Gedore Red Steckschlüsselsatz

Preis: 95 Euro*
Gesamturteil: gut

 
2.

Hyundai K70 Werkzeugkoffer

Preis: 80 Euro
Gesamturteil: gut

 
2.

Hazet-Tasche 1520/64

Preis: 394 Euro
Gesamturteil: gut

 
5.

Powerfix Profi+ Universal-Werkzeugkoffer

Preis: 25 Euro
Gesamturteil: gut

 
6.

Meister Werkzeugkoffer

Preis: 40 Euro
Gesamturteil: befriedigend

 
7.

Black+Decker X71 A7144-XJ Werkzeugkoffer

Preis: 32 Euro
Gesamturteil: befriedigend

 
8.

Tussi on Tour-Werkzeugkoffer

Preis: 30 Euro
Gesamturteil: ausreichend

 

So haben wir getestet

Gegen Rost ist leider keiner der Kandidaten gewappnet.

War nach 50-mal Öffnen und Schließen noch alles an Ort und Stelle? Ist das Werkzeug gut verarbeitet, passgenau, sauber gefräst? Liegt es gut in der Hand? Je zwei Komponenten setzten wir 48 Stunden lang gesättigter Salzlösung aus – der Rost-Test. Auf je ein Teil pro Set schlugen wir zwölfmal mit dem Hammer – Macken geben Punktabzug.

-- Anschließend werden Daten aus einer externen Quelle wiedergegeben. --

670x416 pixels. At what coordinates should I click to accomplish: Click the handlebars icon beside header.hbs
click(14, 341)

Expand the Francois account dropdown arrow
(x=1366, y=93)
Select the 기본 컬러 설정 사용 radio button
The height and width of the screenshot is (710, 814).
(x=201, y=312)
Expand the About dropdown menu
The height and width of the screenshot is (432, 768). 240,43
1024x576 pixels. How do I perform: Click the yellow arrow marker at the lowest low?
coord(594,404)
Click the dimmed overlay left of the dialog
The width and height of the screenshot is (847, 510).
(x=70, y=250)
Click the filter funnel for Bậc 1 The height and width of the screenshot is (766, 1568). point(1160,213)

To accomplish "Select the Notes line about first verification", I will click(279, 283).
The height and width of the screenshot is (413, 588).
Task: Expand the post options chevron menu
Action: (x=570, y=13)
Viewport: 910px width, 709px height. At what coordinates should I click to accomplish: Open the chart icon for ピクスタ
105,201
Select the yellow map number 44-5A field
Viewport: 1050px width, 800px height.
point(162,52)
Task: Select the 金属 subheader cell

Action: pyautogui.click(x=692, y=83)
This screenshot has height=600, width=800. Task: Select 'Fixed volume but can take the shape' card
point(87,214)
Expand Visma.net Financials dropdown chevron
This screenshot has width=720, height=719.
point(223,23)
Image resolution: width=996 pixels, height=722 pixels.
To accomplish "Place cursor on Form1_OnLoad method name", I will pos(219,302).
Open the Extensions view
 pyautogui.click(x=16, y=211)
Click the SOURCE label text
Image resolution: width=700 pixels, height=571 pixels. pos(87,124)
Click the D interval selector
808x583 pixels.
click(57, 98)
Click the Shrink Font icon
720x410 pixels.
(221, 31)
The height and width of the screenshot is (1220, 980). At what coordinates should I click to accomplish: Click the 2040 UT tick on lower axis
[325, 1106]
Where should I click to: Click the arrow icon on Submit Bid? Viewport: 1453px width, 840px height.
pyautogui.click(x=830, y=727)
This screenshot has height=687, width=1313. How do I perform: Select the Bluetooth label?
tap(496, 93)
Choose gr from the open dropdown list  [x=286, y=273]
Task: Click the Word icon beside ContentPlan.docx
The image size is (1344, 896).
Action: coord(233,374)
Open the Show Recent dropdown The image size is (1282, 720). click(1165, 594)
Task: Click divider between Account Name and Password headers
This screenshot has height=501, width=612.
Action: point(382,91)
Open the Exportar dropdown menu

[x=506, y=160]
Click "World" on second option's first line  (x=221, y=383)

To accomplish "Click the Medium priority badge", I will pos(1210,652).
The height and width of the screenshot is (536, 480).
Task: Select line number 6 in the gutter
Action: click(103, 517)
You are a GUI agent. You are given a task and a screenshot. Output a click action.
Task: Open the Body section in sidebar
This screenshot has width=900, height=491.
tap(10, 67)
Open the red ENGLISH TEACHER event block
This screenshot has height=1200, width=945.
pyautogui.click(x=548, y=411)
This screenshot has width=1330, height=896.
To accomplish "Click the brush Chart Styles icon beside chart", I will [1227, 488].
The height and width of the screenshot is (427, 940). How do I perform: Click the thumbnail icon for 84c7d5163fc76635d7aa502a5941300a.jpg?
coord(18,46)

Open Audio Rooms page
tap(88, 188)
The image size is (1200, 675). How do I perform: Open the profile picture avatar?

Dann fallen uns Ratschen und Zangen aus einem Meter Höhe, Kopf voraus, auf den Betonboden. Und unser Profi-Schrauber ging mit allen Kandidaten hart ins Gericht.
Das sagt der Experte: "Bei dem Set 'Tussi on Tour' und dem von Black+Decker ist es schade ums Geld. Meister und Powerfix enthalten zwar viele Extras, die braucht man im Auto aber nicht, außerdem ist die Verarbeitung mies. Der Name Hazet bringt Mechanikeraugen zum Leuchten – die Tasche ist aber überteuert. Hyundai und Gedore hätte ich beide gern bei mir im Kofferraum oder in der Werkstatt. Prima verarbeitet, Hammer und Zange kauft man separat dazu. Am besten fahren Sie mit dem Famex: stimmiges Sortiment, gute Qualität, vernünftiger Preis."

Fabian Pickel

Fazit

Mit hochwertigem Werkzeug macht das Schrauben am Auto Spaß: Reparaturen gehen leichter von der Hand und sind eher von Dauer. Unsere getesteten Billigkandidaten sind im Notfall besser als nichts, sorgen bei passionierten Hobbyschraubern aber eher für Frust als für Lust. Überlegen Sie vor dem Kauf, was Sie wirklich brauchen. Verzichten Sie auf Schnickschnack, und geben Sie lieber ein paar Euro mehr aus. Um das ein oder andere Teil ergänzt, sind die Knarrenkästen ebenso empfehlenswert wie der Testsieger.